Die FBI-Agenten Scully und Mulder melden sich zurück und bekommen es in Alaska mit den Kreaturen der Nacht zu tun. Und mit schlechten Piloten.

 

 

 

Ewige Nacht

 

Bittere Kälte hat sich über die Stadt gelegt. Der Winter hält Einzug in Wainwright, Alaska. Für Monate wird keine Sonne mehr zu sehen sein. Agent Mulder sieht trotzdem, was im Schnee vor ihm liegt. Die verbrannten Körper, die zu etwas gehören, das wir als eine Erfindung Hollywoods abgetan haben. Die Haut ist schwarz vom Ruß und faltig, tot. Sicher würden sie auf dem ersten Blick an Menschen erinnern, doch schnell fallen einem dann die scharfen Zähne auf. Die Finger laufen spitz zu und erinnern viel mehr an Krallen als an normale Hände. Dies sind nicht die toten Körper von Menschen, sondern von Kreaturen die weit davon entfernt sind. Agent Mulder weiß, dass er hat stets nach der Wahrheit gesucht hat und nun liegt ein Teil davon direkt vor ihm. Doch ist noch mehr. Neben den Körpern liegt noch was anderes im Schnee. Der Schnee hat sich rot verfärbt. An solch einem grausamen Ort Blut zu finden, verwundert Agent Mulder nicht. Doch da ist noch was anderes. Er blickt hinab und starrt auf das Bild seiner Partnerin. Dort im Schnee liegt der FBI-Ausweis von Agent Scully. Blut ist darauf zu sehen.

 

 

Alptraum 

 

Als Fan von "Akte X" und "30 Days of Night", hat es mich natürlich riesig gefreut als es hieß das ein Crossover kommt. Tatsächlich bieten sich beide Serie perfekt dafür an. Bereits in der TV-Serie bekamen es die beiden Agenten mit den gefährlichen Blutsaugern zu tun und bringen entsprechend genug Einsatzerfahrung mit, als sie in das verschneite Wainwright fliegen.
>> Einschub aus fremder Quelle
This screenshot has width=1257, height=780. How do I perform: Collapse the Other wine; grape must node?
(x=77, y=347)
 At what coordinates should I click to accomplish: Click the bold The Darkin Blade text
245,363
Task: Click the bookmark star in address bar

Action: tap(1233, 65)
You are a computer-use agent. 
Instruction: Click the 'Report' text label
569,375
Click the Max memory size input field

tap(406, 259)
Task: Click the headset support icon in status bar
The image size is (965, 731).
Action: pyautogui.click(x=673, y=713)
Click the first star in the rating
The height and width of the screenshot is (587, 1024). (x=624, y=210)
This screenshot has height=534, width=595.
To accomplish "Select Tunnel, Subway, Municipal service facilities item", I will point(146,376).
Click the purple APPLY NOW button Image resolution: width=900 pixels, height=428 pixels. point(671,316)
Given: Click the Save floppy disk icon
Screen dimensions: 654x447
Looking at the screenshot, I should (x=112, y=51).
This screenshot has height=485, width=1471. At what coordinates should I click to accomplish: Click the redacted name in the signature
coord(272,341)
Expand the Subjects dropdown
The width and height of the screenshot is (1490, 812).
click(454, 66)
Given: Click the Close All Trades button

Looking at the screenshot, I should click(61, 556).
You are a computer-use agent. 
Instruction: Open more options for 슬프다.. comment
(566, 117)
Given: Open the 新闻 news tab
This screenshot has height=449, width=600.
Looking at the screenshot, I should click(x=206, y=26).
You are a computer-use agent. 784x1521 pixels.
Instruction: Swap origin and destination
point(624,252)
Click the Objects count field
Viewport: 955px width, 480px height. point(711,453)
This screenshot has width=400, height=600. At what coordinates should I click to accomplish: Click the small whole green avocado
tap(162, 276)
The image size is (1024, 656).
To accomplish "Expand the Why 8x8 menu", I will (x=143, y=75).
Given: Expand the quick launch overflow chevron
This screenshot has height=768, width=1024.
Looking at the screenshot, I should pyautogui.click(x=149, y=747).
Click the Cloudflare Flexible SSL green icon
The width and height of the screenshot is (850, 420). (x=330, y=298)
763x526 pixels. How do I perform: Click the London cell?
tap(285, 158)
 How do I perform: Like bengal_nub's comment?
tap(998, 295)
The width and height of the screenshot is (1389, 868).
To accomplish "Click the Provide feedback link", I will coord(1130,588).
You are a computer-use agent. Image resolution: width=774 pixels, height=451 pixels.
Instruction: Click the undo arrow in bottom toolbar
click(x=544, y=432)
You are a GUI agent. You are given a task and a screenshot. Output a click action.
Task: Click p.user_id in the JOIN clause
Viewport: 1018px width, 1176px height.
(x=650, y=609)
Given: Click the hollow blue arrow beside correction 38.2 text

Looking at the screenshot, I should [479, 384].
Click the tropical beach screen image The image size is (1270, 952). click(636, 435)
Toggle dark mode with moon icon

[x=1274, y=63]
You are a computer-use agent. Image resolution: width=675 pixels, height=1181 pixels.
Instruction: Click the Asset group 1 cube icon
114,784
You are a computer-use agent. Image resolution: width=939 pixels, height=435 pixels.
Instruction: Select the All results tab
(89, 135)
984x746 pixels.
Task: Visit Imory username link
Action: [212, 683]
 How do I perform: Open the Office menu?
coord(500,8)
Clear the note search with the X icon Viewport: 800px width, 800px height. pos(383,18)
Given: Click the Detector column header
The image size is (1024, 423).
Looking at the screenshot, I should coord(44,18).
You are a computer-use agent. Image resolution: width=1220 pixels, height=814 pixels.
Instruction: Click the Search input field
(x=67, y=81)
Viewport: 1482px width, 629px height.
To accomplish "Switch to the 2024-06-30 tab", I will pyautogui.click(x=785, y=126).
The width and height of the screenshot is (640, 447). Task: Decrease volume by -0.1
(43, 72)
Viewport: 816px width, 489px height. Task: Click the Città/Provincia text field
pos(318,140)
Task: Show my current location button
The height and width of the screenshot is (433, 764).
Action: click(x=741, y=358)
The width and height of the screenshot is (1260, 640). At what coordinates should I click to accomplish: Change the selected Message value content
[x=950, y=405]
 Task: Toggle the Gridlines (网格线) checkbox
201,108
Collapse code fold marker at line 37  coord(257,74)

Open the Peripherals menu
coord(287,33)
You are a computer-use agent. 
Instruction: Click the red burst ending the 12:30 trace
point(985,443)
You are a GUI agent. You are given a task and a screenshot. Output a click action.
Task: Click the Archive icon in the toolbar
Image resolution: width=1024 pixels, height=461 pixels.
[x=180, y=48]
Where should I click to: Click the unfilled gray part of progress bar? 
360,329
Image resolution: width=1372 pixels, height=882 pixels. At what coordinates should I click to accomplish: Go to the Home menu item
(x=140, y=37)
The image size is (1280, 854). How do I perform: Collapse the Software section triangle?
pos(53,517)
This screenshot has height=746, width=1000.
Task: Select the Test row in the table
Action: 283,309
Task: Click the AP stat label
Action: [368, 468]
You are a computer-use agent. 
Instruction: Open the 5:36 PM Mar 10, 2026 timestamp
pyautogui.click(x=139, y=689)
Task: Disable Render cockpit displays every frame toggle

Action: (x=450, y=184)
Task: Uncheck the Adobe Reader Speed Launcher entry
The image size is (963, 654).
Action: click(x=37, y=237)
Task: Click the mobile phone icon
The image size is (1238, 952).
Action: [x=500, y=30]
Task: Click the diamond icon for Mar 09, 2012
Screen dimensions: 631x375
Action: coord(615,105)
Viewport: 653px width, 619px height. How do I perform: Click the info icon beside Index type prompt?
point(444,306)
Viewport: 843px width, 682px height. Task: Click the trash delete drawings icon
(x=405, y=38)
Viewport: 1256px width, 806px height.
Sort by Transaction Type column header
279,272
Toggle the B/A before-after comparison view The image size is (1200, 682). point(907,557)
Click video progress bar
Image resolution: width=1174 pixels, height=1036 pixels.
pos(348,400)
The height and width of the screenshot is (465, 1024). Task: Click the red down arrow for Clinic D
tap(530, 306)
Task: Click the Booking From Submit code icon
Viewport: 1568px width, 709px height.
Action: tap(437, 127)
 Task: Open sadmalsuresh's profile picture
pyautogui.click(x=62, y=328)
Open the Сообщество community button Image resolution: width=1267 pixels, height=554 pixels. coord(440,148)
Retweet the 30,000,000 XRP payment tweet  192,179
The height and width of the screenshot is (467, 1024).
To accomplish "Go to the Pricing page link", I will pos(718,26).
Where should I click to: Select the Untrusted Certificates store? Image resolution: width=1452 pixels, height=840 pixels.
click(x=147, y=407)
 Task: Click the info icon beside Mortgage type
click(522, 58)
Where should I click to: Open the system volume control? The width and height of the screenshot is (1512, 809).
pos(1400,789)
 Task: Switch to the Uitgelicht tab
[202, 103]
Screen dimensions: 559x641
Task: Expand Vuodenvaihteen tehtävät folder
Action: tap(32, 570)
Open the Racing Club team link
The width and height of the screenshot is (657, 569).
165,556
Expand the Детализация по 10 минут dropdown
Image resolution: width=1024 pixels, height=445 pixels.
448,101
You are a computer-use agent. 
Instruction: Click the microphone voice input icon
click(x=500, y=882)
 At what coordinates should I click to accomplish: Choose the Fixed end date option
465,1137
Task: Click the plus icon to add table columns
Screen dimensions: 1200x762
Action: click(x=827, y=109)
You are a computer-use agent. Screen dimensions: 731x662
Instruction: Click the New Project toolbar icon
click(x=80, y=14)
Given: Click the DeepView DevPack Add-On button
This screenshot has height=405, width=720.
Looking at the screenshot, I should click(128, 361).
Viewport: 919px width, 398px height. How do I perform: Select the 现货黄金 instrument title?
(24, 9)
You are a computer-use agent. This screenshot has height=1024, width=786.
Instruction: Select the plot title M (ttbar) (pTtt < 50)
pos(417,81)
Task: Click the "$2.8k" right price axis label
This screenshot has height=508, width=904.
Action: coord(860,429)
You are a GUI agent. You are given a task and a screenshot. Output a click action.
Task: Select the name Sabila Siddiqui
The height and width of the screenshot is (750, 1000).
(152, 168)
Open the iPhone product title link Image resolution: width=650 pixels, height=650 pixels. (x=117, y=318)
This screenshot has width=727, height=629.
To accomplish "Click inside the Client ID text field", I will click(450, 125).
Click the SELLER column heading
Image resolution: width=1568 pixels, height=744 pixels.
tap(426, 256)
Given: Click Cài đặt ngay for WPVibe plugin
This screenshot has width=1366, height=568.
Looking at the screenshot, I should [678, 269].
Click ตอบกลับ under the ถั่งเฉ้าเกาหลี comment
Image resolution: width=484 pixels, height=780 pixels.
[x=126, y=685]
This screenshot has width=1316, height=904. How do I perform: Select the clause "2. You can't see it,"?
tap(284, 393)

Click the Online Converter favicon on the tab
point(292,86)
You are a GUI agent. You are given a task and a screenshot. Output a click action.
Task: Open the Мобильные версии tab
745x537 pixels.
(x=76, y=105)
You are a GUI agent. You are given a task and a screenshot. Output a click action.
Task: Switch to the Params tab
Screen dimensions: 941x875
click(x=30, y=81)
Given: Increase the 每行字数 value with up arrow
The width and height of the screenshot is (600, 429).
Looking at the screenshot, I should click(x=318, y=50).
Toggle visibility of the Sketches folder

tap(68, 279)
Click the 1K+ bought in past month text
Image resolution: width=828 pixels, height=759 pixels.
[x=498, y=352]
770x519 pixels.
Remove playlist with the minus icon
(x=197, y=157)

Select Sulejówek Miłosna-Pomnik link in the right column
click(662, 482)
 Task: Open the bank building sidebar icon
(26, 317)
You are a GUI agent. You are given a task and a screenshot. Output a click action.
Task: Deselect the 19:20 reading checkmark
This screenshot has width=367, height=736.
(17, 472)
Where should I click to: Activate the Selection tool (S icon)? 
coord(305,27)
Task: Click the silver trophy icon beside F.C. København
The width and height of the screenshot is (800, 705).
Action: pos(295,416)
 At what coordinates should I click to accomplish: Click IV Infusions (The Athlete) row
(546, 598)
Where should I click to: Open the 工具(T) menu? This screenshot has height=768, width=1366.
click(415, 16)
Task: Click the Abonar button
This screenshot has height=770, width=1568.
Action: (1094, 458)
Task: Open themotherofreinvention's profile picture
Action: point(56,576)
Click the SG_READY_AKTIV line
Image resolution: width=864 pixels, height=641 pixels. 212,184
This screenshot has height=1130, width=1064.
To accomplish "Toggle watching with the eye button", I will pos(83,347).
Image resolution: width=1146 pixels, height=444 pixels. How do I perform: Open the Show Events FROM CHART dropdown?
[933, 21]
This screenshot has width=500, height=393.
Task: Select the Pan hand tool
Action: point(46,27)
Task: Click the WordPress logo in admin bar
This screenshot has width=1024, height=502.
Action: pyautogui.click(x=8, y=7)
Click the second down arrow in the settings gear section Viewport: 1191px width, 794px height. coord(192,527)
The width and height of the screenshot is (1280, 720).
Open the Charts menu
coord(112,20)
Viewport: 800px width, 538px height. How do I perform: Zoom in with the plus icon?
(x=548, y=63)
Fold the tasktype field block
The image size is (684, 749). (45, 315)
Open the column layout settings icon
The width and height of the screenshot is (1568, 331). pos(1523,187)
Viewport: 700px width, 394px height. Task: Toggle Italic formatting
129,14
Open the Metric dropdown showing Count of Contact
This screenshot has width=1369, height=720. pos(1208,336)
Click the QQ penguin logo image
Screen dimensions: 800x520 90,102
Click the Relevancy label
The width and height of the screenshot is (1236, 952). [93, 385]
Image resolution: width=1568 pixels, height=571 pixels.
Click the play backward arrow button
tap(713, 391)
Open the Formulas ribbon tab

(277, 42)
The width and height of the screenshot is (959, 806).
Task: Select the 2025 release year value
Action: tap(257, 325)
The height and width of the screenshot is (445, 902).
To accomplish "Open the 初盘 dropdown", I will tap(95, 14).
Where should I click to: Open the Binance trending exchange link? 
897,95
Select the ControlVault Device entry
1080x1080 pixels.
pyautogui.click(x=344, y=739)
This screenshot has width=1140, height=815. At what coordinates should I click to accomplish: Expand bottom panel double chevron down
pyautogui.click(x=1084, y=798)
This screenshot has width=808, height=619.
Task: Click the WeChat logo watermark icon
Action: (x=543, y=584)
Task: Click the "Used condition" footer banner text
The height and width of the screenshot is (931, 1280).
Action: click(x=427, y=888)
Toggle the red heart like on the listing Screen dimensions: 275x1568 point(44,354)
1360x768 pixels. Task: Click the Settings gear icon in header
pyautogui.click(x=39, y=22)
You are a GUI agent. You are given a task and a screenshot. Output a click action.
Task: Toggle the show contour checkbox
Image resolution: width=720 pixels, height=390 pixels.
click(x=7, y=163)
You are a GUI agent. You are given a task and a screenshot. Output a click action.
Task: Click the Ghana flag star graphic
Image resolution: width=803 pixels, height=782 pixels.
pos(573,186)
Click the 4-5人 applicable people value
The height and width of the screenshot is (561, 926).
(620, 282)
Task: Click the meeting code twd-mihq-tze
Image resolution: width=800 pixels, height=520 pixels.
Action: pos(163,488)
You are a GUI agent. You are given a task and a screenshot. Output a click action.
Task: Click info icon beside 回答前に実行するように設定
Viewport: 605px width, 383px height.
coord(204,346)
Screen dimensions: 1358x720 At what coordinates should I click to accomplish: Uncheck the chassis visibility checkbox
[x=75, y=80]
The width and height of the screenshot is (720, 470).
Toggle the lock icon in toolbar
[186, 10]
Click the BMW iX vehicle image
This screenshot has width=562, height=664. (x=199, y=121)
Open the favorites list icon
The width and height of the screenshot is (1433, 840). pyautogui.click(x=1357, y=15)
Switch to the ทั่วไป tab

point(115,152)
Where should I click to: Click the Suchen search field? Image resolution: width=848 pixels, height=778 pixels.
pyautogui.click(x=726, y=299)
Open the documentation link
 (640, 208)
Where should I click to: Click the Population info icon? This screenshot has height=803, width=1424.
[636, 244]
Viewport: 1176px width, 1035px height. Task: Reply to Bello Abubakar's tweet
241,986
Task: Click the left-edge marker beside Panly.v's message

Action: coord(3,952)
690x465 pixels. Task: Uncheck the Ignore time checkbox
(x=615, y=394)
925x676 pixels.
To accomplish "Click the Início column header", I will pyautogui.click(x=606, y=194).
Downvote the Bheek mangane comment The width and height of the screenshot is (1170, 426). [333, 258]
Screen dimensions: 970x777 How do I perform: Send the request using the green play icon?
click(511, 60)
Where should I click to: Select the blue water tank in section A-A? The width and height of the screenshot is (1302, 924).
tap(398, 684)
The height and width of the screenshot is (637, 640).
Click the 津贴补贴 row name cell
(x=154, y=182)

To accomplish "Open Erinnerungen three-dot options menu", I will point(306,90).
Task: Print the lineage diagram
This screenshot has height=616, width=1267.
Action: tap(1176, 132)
Natürlich ohne vorher zu wissen, was sie genau erwartet. Vor Ort werden sie dann mit einem grausamen Fund konfrontiert, bei dem 16 Menschen geköpft und an einem Mast befestigt wurden. Eins sollte klar sein, dies sind nicht die letzten Toten in Wainwright. Im weiteren Verlauf stoßen die beiden auf immer mehr Geheimnisse und und geraten so immer weiter in die Fänge der Vampire. Die Jagd hat begonnen.

 

 

Ohne Hoffnung 

 

Die beiden Welten von "Akte X" und "30 Days of Night" zu vermischen, klingt eigentlich zu gut, um wahr zu sein. Leider schafft es die Geschichte aber nicht, den Erwartungen gerecht zu werden. Zu oft geraten die beiden Agenten an Nebenfiguren, die kaum klischeehafter sein können, bzw. dazu dienen, die Handlung in eine bestimmte Richtung zu lenken und ansonsten zu nichts da sind. Wenn zum Beispiel Mulder und Scully mit dem Hubschrauber verschwinden wollen, bevor es zu spät, geraten sie natürlich an zwei Piloten, die sehr gerne auf Tiere schießen und noch lieber sich selbst mit reichlich Alkohol abschießen. Was folgt, ist eine Bruchlandung und wir finden uns schnell wieder am Ausgangspunkt Wainwright.

 

Leider ist der Handlungsablauf meist auch sehr verwirrend erzählt und springt das eine oder andere Mal zu sehr von Ort zu Ort. Hier braucht man meist einen kurzen Augenblick, um zu verstehen, wo und wann man sich befindet. Fast schon schade ist, dass einige Dinge im Comic erst spannend aufgebaut und dann plötzlich links liegen gelassen werden. Das gleiche gilt dann auch für das Ende, das eher unbefriedigend daherkommt. Bleibt leider nur zusagen: Schade.

 

 

Fazit

 

Was nach einer tollen Idee klingt, scheitert leider an der Umsetzung und sorgt durchaus für Enttäuschung. Trotzdem können Fans der beiden Reihen einen Blick wagen.